● Input records:
------------------------------------------------------------

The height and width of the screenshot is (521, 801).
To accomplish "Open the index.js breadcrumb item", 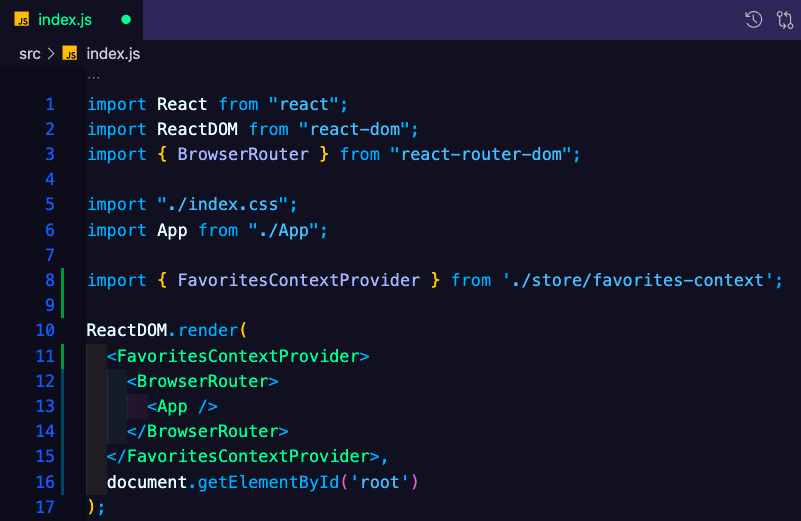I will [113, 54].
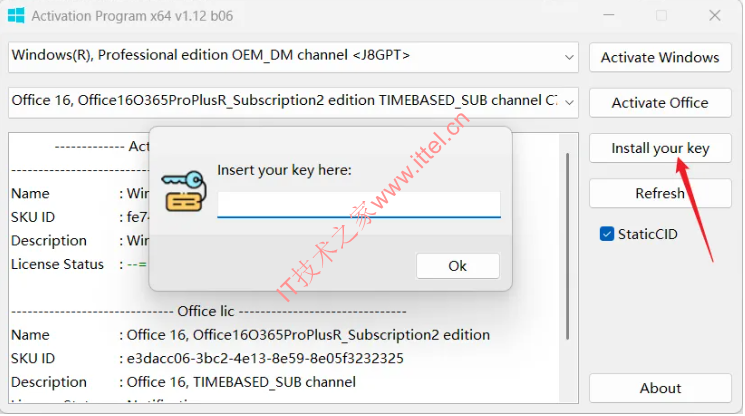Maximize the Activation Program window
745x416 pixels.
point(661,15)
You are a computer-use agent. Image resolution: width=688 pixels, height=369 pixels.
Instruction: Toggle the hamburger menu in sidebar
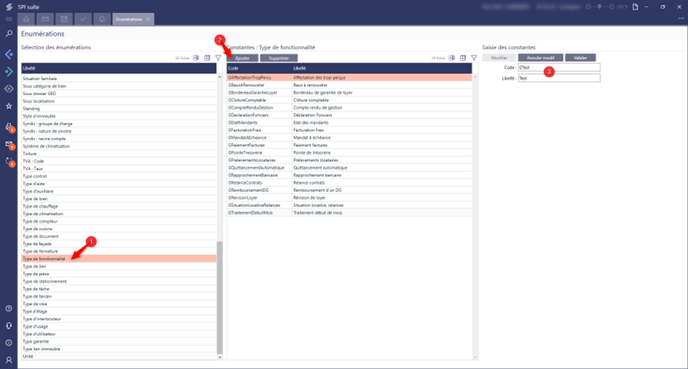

------------------------------------------------------------

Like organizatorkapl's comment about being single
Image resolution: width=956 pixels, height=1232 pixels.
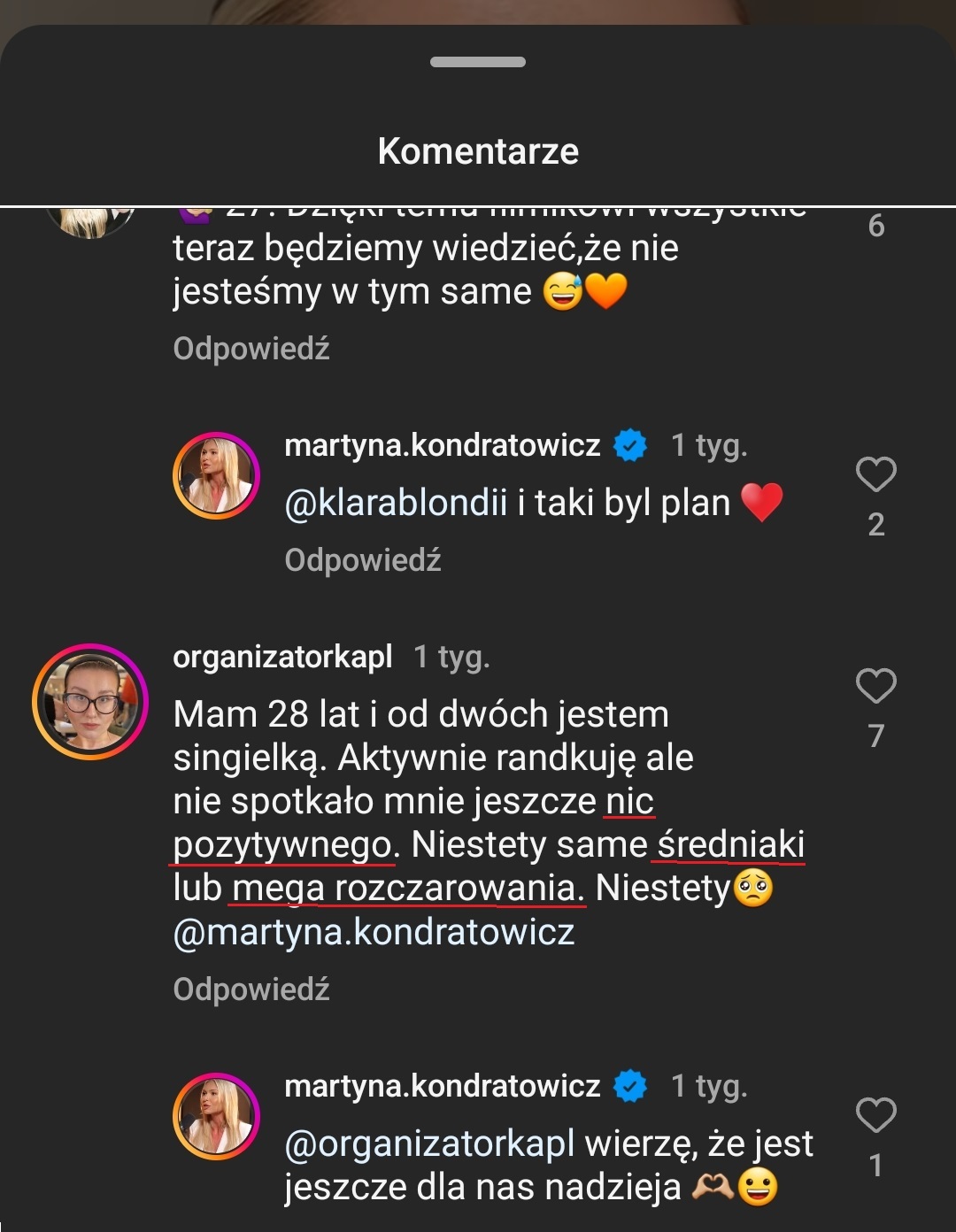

------------------------------------------------------------

● What to do: Convert the entries from the line containing "You are a computer-use" through the line containing "Instruction: Toggle the", both included, into a JSON list of strings with one string per line and blank lines omitted.

● Answer to the problem:
[
  "You are a computer-use agent. Image resolution: width=688 pixels, height=369 pixels.",
  "Instruction: Toggle the hamburger menu in sidebar"
]